§ Dataset entries:
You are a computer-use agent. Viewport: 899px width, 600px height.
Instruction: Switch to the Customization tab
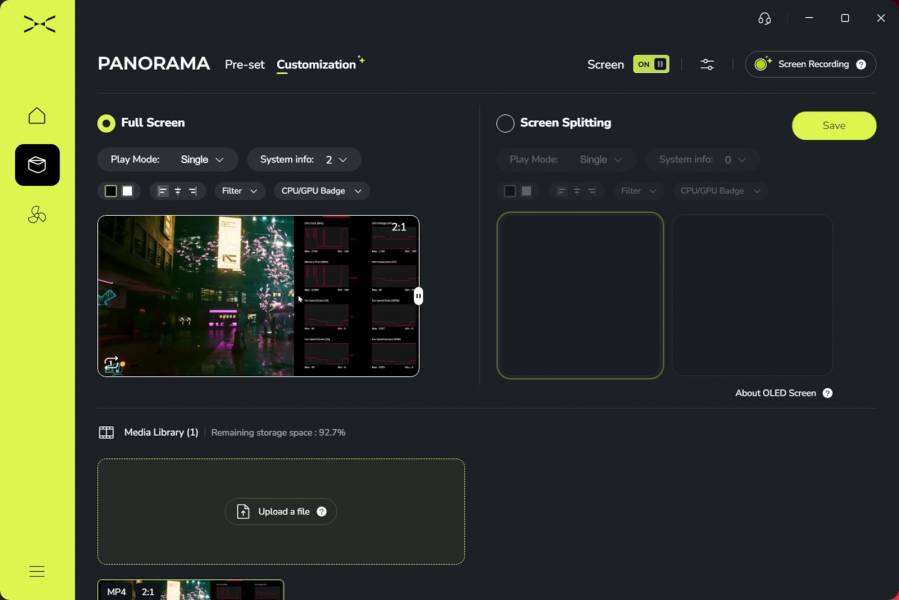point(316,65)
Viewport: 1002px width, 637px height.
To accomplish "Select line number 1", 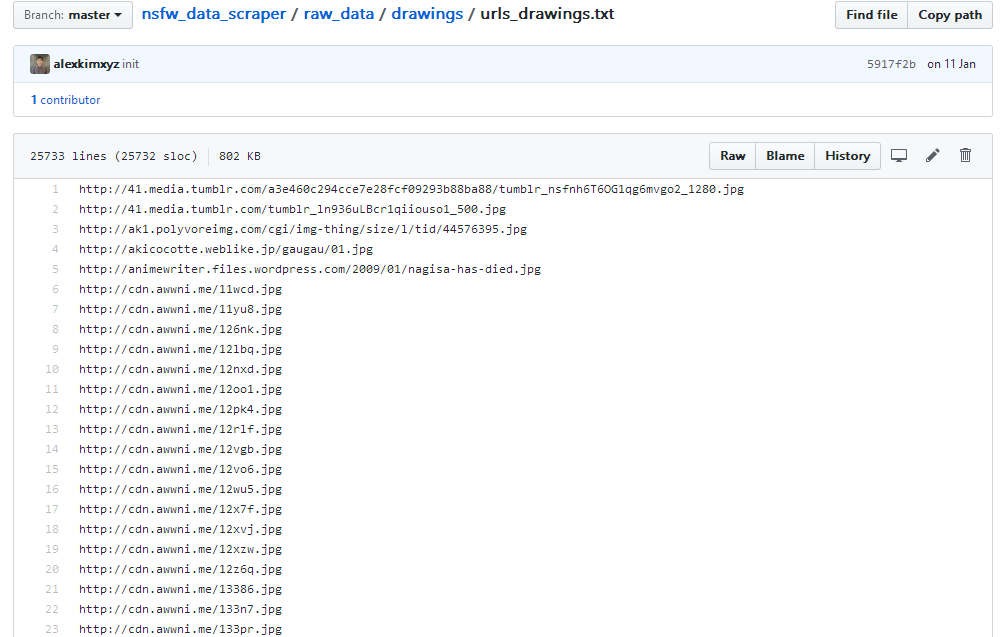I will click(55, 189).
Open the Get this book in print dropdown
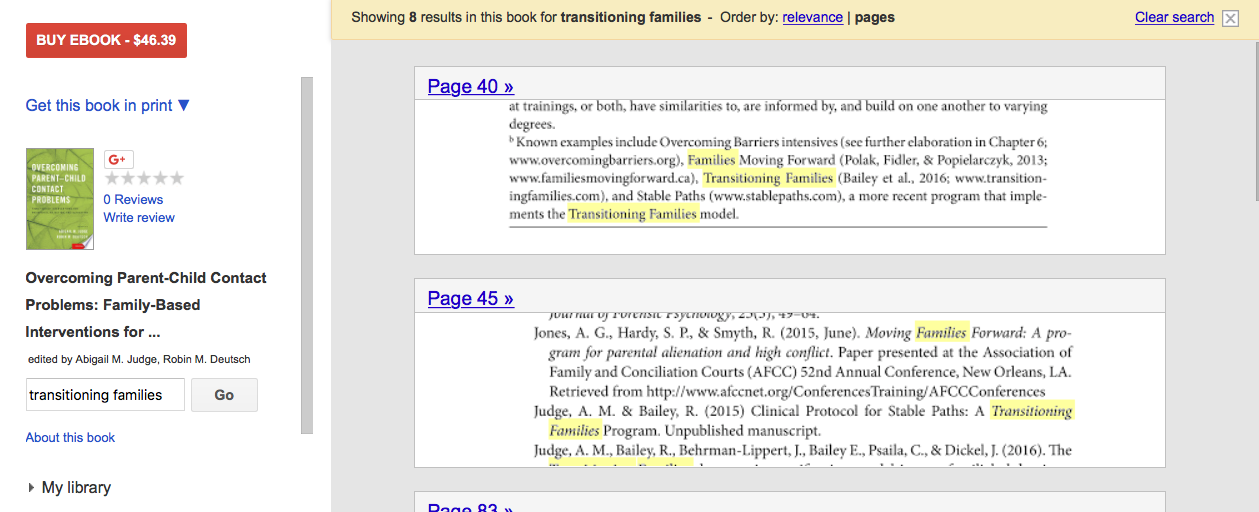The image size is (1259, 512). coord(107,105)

--

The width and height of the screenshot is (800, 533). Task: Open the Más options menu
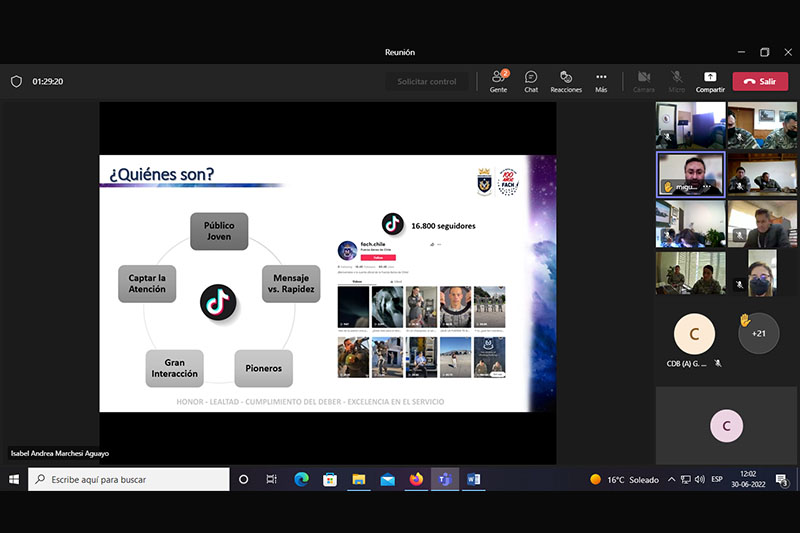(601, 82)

§ What is required: Determine the number of lines in the data above that contain the word "Viewport", and provide only that figure.

§ Task response: 2